Do I trust God with all my heart?  No.  My heart is not just bruised, it's shattered.  It's like Humpty Dumpty, I don't think you can put all the pieces back together.  I'm sure some pieces have gone missing and I'll never find them again.  But I also believe, I know, that in time God can heal this broken heart.

"The scenery of my life is different now, as different as the desert is from the mountains.  But it can still be beautiful, as beautiful as the desert at dusk."  I never liked the desert; I couldn't see the beauty of it, not until I went to Navajo.  Then I saw the beauty of it's bare peaks and red earth.  I don't know if I'll be able to look back on my life and see it as beautiful but I have the hope that when my life is over and God shows me the tapestry that was my life, I will weep at the beauty of all of it - the happy, the sad, the highs and the lows, the gains and the losses.

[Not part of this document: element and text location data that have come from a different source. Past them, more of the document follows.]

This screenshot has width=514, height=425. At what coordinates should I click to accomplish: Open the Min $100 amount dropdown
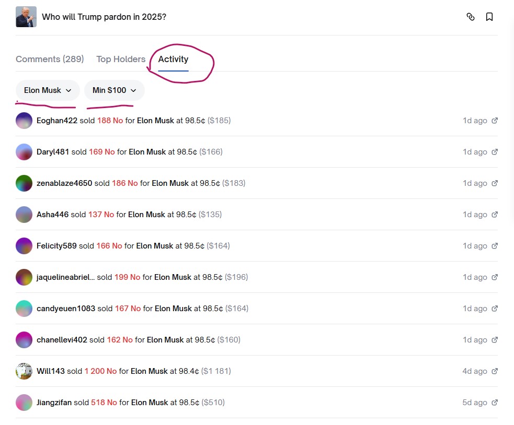pos(114,90)
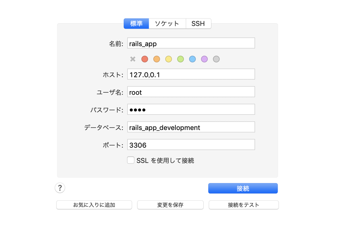The height and width of the screenshot is (231, 346).
Task: Click the gray X clear-color icon
Action: click(133, 59)
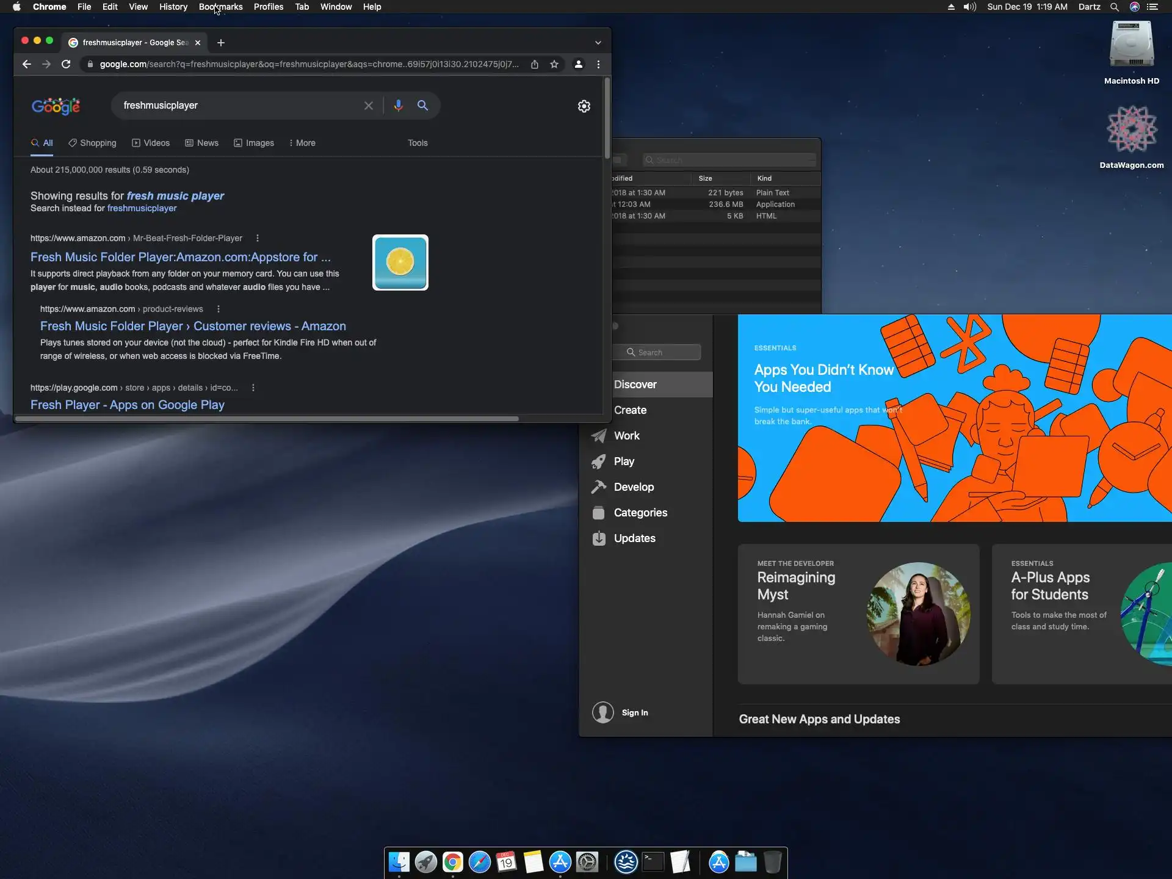Click Sign In in App Store

634,712
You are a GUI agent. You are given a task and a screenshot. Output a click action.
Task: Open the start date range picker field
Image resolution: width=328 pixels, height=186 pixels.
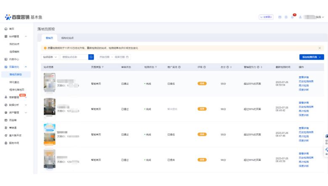coord(104,57)
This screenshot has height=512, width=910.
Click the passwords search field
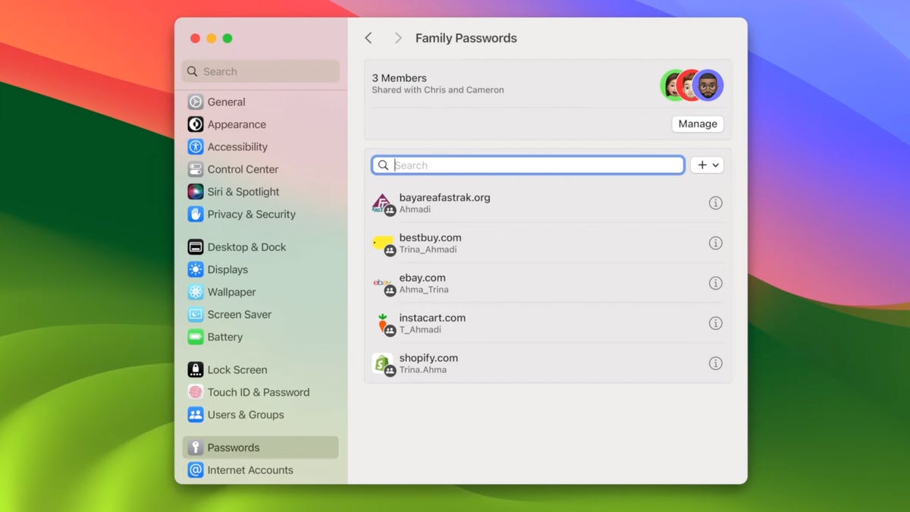tap(529, 165)
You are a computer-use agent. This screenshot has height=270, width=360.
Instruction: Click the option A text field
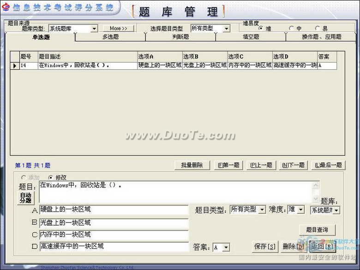(114, 210)
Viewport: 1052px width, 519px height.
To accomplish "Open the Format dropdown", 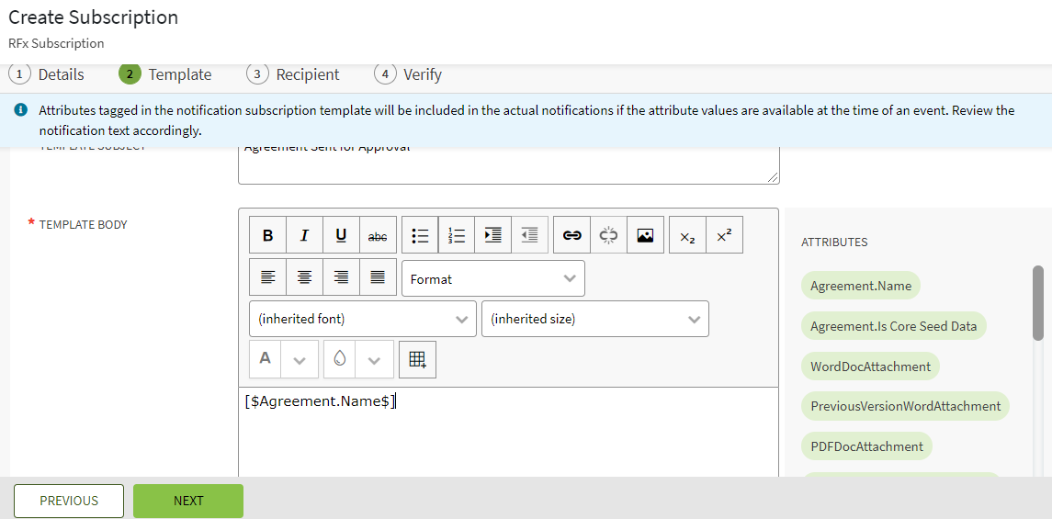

"Finally, we reach the point where we begin to search for a new life, one that depends less on circumstances and more on the depth of our souls."  I love this!  I am just beginning this search.  I'm not only grieving the loss of my son but who I was and how I looked at life.  My belief that God will step in and save the day is gone. God doesn't always save the day but the day that has crumbled into the abyss is not eternity.  I have eternity to look forward to.  "Now life will be a little less sweeter, death a little less bitter."

"Even the saddest things can become, once we have made peace with them, a source of wisdom and strength for the journey that still lies ahead".  Frederick Buechner

They say that regret is an unavoidable result of loss and at times I have regrets about how we treated Ian's cancer - should we have hit it harder when it returned, should we have made that trip to Cancer Treatment Centers of America but I have no regrets about my relationship with Ian.  I have no regrets about the time we spent together, really talking; about how many times we exchanged 'I love you's", about showing him how much I valued him.....he left this world KNOWING he was loved and would be missed.....I have no regrets about that.  The time spent with him was a blessing.

"We cannot change the situation, but we can allow the situation to change us."  There is no way to avoid this; I will be different.  My hope, my prayer is that I will be better, not bitter.

* recent sermon titles by my pastor, Benji Magness.